STATED EXERCISE:
Please copy out the listing below line for line, keeping every character as it appears.

### INPUT RECORDS

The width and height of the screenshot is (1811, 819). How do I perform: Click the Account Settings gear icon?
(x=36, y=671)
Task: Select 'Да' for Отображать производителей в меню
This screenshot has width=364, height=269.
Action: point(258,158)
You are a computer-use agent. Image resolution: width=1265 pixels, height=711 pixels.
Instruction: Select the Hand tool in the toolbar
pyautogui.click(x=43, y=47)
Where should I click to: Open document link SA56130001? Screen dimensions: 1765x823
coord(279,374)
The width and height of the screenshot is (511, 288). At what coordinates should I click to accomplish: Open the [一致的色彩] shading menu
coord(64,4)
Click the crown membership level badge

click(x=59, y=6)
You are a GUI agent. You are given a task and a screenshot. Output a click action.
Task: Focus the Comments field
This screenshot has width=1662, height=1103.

######

FINISHED TASK:
The width and height of the screenshot is (1811, 819). How do I perform: Click the Account Settings gear icon?
(x=36, y=671)
Task: Select 'Да' for Отображать производителей в меню
This screenshot has width=364, height=269.
Action: point(258,158)
You are a computer-use agent. Image resolution: width=1265 pixels, height=711 pixels.
Instruction: Select the Hand tool in the toolbar
pyautogui.click(x=43, y=47)
Where should I click to: Open document link SA56130001? Screen dimensions: 1765x823
coord(279,374)
The width and height of the screenshot is (511, 288). At what coordinates should I click to accomplish: Open the [一致的色彩] shading menu
coord(64,4)
Click the crown membership level badge

click(x=59, y=6)
You are a GUI agent. You are given a task and a screenshot. Output a click action.
Task: Focus the Comments field
This screenshot has width=1662, height=1103.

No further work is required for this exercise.